● Your goal
Output every line of the data below as a numbered list, leaving out any blank lines.

● Data shown
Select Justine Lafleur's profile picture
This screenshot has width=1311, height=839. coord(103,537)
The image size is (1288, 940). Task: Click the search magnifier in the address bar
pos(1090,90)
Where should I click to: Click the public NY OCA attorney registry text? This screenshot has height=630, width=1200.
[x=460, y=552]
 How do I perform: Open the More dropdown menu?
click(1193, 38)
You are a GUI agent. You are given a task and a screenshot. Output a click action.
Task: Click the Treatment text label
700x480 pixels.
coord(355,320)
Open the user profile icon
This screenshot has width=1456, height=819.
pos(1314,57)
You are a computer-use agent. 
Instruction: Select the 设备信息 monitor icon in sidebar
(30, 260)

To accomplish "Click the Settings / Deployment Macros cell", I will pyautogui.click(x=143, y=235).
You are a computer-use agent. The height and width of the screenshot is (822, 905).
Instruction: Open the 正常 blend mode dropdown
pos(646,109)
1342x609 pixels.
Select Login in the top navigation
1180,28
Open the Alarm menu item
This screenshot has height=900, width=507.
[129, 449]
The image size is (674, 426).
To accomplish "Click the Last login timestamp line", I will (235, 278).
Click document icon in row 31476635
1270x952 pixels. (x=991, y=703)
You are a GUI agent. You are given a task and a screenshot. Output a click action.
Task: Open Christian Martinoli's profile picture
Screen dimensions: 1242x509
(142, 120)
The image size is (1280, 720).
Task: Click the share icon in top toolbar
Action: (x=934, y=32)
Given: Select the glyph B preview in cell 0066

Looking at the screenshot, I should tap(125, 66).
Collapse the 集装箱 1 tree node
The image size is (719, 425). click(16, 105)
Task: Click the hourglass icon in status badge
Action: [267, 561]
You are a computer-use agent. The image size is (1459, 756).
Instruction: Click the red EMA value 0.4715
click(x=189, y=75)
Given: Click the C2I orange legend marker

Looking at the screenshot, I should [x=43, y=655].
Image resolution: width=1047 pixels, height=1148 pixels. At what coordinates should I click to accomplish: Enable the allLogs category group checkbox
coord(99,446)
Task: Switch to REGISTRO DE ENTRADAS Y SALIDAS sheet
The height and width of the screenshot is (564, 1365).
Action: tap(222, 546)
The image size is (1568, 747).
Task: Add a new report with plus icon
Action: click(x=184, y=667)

● Full response
1. Select Justine Lafleur's profile picture
2. This screenshot has width=1311, height=839. coord(103,537)
3. The image size is (1288, 940). Task: Click the search magnifier in the address bar
4. pos(1090,90)
5. Where should I click to: Click the public NY OCA attorney registry text? This screenshot has height=630, width=1200.
6. [x=460, y=552]
7.  How do I perform: Open the More dropdown menu?
8. click(1193, 38)
9. You are a GUI agent. You are given a task and a screenshot. Output a click action.
10. Task: Click the Treatment text label
11. 700x480 pixels.
12. coord(355,320)
13. Open the user profile icon
14. This screenshot has width=1456, height=819.
15. pos(1314,57)
16. You are a computer-use agent. 
17. Instruction: Select the 设备信息 monitor icon in sidebar
18. (30, 260)
19. To accomplish "Click the Settings / Deployment Macros cell", I will pyautogui.click(x=143, y=235).
20. You are a computer-use agent. The height and width of the screenshot is (822, 905).
21. Instruction: Open the 正常 blend mode dropdown
22. pos(646,109)
23. 1342x609 pixels.
24. Select Login in the top navigation
25. 1180,28
26. Open the Alarm menu item
27. This screenshot has height=900, width=507.
28. [129, 449]
29. The image size is (674, 426).
30. To accomplish "Click the Last login timestamp line", I will (235, 278).
31. Click document icon in row 31476635
32. 1270x952 pixels. (x=991, y=703)
33. You are a GUI agent. You are given a task and a screenshot. Output a click action.
34. Task: Open Christian Martinoli's profile picture
35. Screen dimensions: 1242x509
36. (142, 120)
37. The image size is (1280, 720).
38. Task: Click the share icon in top toolbar
39. Action: (x=934, y=32)
40. Given: Select the glyph B preview in cell 0066
41. Looking at the screenshot, I should tap(125, 66).
42. Collapse the 集装箱 1 tree node
43. The image size is (719, 425). click(16, 105)
44. Task: Click the hourglass icon in status badge
45. Action: [267, 561]
46. You are a computer-use agent. The image size is (1459, 756).
47. Instruction: Click the red EMA value 0.4715
48. click(x=189, y=75)
49. Given: Click the C2I orange legend marker
50. Looking at the screenshot, I should [x=43, y=655].
51. Image resolution: width=1047 pixels, height=1148 pixels. At what coordinates should I click to accomplish: Enable the allLogs category group checkbox
52. coord(99,446)
53. Task: Switch to REGISTRO DE ENTRADAS Y SALIDAS sheet
54. The height and width of the screenshot is (564, 1365).
55. Action: tap(222, 546)
56. The image size is (1568, 747).
57. Task: Add a new report with plus icon
58. Action: click(x=184, y=667)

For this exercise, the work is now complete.